Cerita.co.id – Presiden Korea Selatan Lee Jae-myung membuat pengakuan mengejutkan, menyatakan bahwa Tiongkok kini telah menyamai, bahkan melampaui, kemampuan teknologi negaranya. Pernyataan ini disampaikan dalam wawancara eksklusif dengan China Media Group (CMG) menjelang kunjungan resmi Lee ke Beijing, memimpin delegasi bisnis besar di tengah meningkatnya persaingan industri kedua negara.
Pengakuan ini menandai pergeseran signifikan dalam persepsi Korea Selatan terhadap kekuatan teknologi Tiongkok. Kunjungan yang akan datang, yang melibatkan sekitar 200 perwakilan perusahaan Korea Selatan, menggarisbawahi urgensi bagi Seoul untuk menavigasi lanskap ekonomi regional yang berubah, terutama di sektor-sektor krusial seperti otomotif dan kendaraan listrik.
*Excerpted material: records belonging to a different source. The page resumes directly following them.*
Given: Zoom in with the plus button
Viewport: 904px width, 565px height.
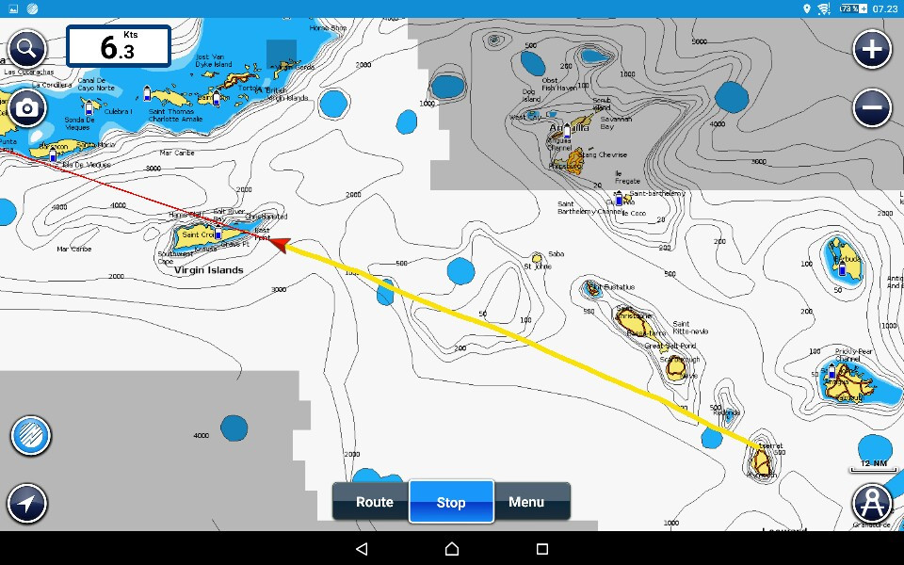Looking at the screenshot, I should [x=872, y=50].
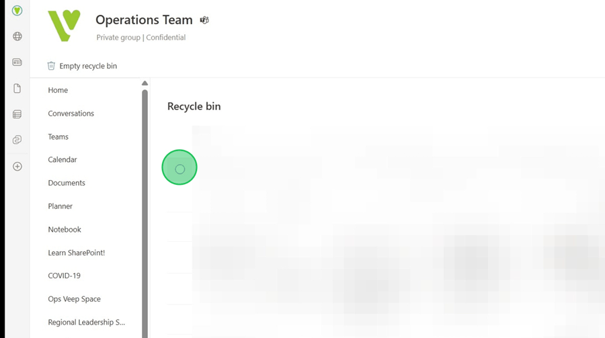605x338 pixels.
Task: Click the Operations Team site logo
Action: coord(64,26)
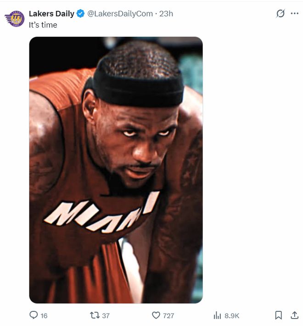Click the 8.9K views count
The height and width of the screenshot is (326, 303).
pos(232,316)
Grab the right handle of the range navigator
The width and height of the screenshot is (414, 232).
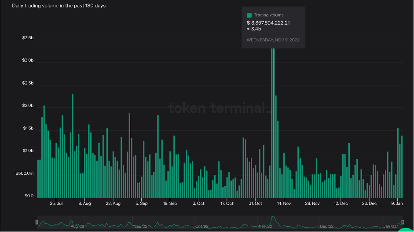(x=402, y=222)
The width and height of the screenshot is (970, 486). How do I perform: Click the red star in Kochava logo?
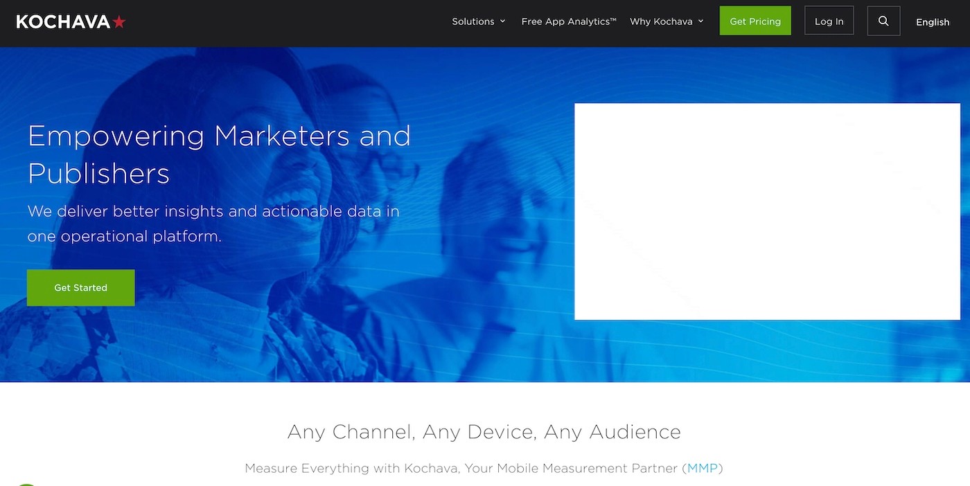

Sebelumnya, kerja sama ekonomi antara Tiongkok dan Korea Selatan cenderung mengikuti struktur vertikal, di mana Korea Selatan berperan sebagai penyedia teknologi canggih dan modal, sementara Tiongkok menyumbangkan tenaga kerja. Namun, Lee Jae-myung menegaskan bahwa perkembangan pesat Tiongkok telah mengubah dinamika ini, menuntut pendekatan kerja sama yang lebih setara dan horizontal di masa depan.

Related Post
Kolaborasi ke depan, menurut Lee, harus bergeser fokus ke bidang-bidang mutakhir seperti kecerdasan buatan (AI) dan industri teknologi tinggi. Sektor-sektor ini semakin tumpang tindih dengan manufaktur otomotif dan pengembangan perangkat lunak kendaraan, menunjukkan arah baru kemitraan yang lebih kompleks dan terintegrasi.
Sektor otomotif menjadi cerminan paling jelas dari perubahan dinamika ini. Tiongkok telah memantapkan posisinya sebagai produsen dan eksportir kendaraan energi baru (NEV) terbesar di dunia. Di sisi lain, Korea Selatan tetap menjadi pemain kunci dalam manufaktur otomotif global, elektronika daya, dan rantai pasokan baterai, menunjukkan adanya titik-titik persaingan sekaligus potensi kolaborasi strategis yang harus dieksplorasi.